Egyptian army soldiers take out barbed wire that was surrounding the Supreme Constitutional Court in Cairo ahead of planned demonstrations on August 18, 2013. Supporters of ousted president Mohamed Morsi canceled some Cairo marches today for 'security reasons', as the country's military chief vowed to face down violent protests following Egypt's bloodiest week in decades.
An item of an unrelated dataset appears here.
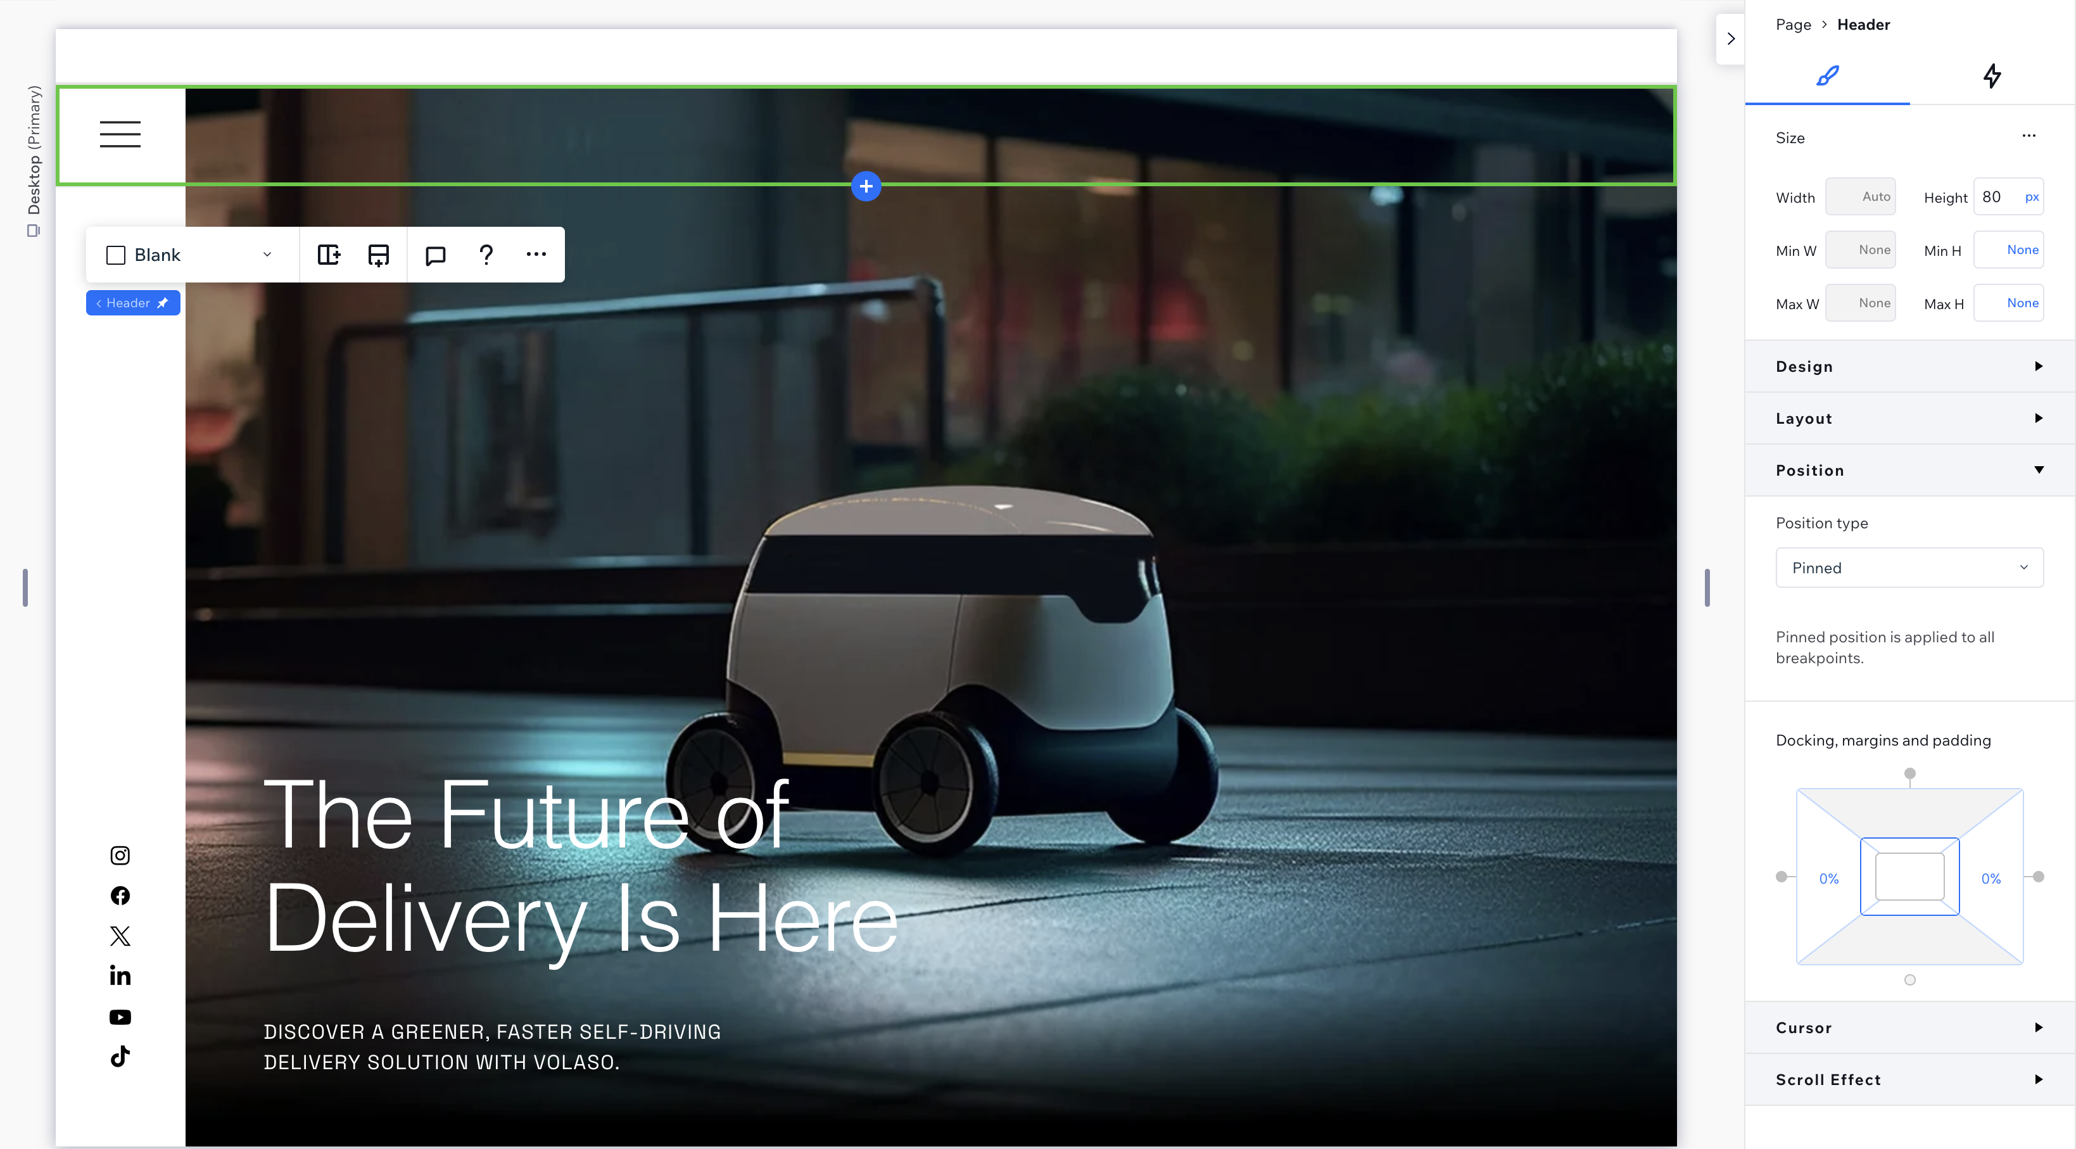The image size is (2076, 1149).
Task: Click the Instagram social media icon
Action: pyautogui.click(x=120, y=854)
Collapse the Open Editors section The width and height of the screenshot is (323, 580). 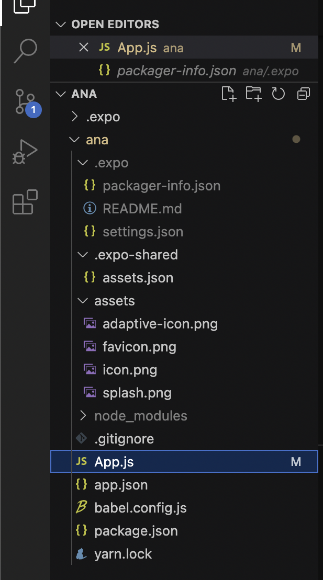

AFP PHOTO / VIRGNIE NGUYEN HOANG (Photo credit should read VIRGINIE NGUYEN HOANG/AFP/Getty Images)
BRUSSELS (AP) - The European Union will "urgently review" its relations with Egypt, where more than 800 people have died in clashes between security forces and supporters of deposed President Mohammed Morsi, officials said Sunday.
In a rare joint foreign policy statement, the presidents of the European Commission and the European Council said it's the responsibility of the army and the interim government to end the violence.
Calls for democracy and fundamental rights "cannot be disregarded, much less be washed away in blood," and "the violence and the killings of these last days cannot be justified nor condoned," Jose Manuel Barroso, of the commission, and Herman Van Rompuy, of the council, said.
EU foreign ministers are expected to hold an emergency meeting on Egypt this week. The bloc is a major source of aid and business for Egypt.
In Paris, French President Francois Hollande said European and Arab nations have a "common responsibility" to do what they can so the violence in Egypt ends and a political life can be restarted.
Hollande spoke after meeting with the Saudi Arabian foreign minister, saying he doesn't want to interfere in Egyptian affairs, but "violence at this level is not acceptable in a great nation like Egypt."
Hollande called on Egyptian political authorities to quickly organize elections "so that people can express themselves." He said other nations must "do all so that violence ceases." The French president didn't say what nations should do to help end the crisis in Egypt.
French Foreign Minister Laurent Fabius held a separate meeting with his Qatari counterpart, Khalid bin Mohammad Al Attiyah, as French authorities reached across the divide that has cut Egypt into two camps.
Qatar is known as a leading ally of the Muslim Brotherhood, the movement of Morsi, while Saudi Arabia King Abdullah has said the kingdom stood by Egypt in its fight against "terrorism and strife" - a thinly veiled reference to the Brotherhood.
"We must quickly end this bloodbath and reach an inter-Egyptian dialogue," Fabius said after meeting the Qatari envoy.
Meanwhile, several hundred pro-Morsi backers held a demonstration in Paris while a pro-army group protested on the other side of town.